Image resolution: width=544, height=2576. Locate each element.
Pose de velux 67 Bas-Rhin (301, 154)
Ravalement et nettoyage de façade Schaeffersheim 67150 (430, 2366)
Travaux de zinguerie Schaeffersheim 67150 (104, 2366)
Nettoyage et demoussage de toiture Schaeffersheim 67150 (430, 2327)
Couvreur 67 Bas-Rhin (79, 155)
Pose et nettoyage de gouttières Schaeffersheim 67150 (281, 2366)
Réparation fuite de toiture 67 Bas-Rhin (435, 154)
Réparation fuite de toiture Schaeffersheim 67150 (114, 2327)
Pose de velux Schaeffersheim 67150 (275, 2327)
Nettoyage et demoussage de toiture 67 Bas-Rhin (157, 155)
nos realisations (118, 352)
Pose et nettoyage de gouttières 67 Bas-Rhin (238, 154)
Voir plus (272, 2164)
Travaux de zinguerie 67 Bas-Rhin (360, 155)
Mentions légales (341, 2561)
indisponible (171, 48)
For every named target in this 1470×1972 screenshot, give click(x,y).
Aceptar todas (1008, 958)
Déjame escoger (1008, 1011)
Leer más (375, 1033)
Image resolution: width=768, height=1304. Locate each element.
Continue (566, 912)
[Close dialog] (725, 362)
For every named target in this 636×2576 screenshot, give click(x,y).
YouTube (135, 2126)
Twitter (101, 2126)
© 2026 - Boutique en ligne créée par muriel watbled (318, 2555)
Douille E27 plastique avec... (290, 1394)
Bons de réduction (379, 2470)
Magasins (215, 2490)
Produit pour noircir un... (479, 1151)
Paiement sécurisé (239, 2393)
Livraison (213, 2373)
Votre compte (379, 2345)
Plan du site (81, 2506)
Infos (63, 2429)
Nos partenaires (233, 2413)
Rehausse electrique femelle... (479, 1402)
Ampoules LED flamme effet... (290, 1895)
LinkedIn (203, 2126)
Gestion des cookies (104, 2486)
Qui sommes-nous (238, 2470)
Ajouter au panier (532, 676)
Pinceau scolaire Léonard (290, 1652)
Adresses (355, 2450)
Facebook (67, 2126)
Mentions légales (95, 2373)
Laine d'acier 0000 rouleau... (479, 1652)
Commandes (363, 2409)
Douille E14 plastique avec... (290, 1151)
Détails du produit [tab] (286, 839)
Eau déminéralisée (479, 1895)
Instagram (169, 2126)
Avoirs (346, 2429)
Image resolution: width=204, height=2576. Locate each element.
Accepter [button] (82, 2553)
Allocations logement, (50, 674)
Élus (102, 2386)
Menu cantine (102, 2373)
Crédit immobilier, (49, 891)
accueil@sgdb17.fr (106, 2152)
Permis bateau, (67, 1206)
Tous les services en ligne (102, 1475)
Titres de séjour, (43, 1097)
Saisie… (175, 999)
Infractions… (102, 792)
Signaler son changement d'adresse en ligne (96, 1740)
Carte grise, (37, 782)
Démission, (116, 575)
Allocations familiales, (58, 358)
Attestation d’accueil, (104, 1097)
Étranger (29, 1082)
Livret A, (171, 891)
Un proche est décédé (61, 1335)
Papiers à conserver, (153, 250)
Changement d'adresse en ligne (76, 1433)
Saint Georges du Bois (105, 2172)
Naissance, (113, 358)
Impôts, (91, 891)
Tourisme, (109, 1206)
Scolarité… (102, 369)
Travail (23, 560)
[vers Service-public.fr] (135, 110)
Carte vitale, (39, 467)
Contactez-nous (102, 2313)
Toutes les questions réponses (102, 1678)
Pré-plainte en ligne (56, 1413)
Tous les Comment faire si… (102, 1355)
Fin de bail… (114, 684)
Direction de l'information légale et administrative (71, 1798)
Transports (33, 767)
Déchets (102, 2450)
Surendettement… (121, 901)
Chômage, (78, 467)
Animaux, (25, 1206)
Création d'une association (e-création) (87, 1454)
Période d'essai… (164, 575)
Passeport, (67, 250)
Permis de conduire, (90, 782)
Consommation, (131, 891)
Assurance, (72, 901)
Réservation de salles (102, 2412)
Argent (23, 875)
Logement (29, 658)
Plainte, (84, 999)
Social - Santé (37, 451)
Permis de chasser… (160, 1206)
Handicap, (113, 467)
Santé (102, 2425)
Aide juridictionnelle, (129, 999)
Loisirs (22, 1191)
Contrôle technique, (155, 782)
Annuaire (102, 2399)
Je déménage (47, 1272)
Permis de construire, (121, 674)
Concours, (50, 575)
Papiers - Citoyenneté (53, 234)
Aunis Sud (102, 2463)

────────────────────

● **What to produce**:
Quote the listing above, but only from the line that shows "Pose et nettoyage de gouttières 67" through the line that shows "Produit pour noircir un... (479, 1151)".

● **Answer for the task**:
Pose et nettoyage de gouttières 67 Bas-Rhin (238, 154)
Voir plus (272, 2164)
Travaux de zinguerie 67 Bas-Rhin (360, 155)
Mentions légales (341, 2561)
indisponible (171, 48)
For every named target in this 1470×1972 screenshot, give click(x,y).
Aceptar todas (1008, 958)
Déjame escoger (1008, 1011)
Leer más (375, 1033)
Image resolution: width=768, height=1304. Locate each element.
Continue (566, 912)
[Close dialog] (725, 362)
For every named target in this 636×2576 screenshot, give click(x,y).
YouTube (135, 2126)
Twitter (101, 2126)
© 2026 - Boutique en ligne créée par muriel watbled (318, 2555)
Douille E27 plastique avec... (290, 1394)
Bons de réduction (379, 2470)
Magasins (215, 2490)
Produit pour noircir un... (479, 1151)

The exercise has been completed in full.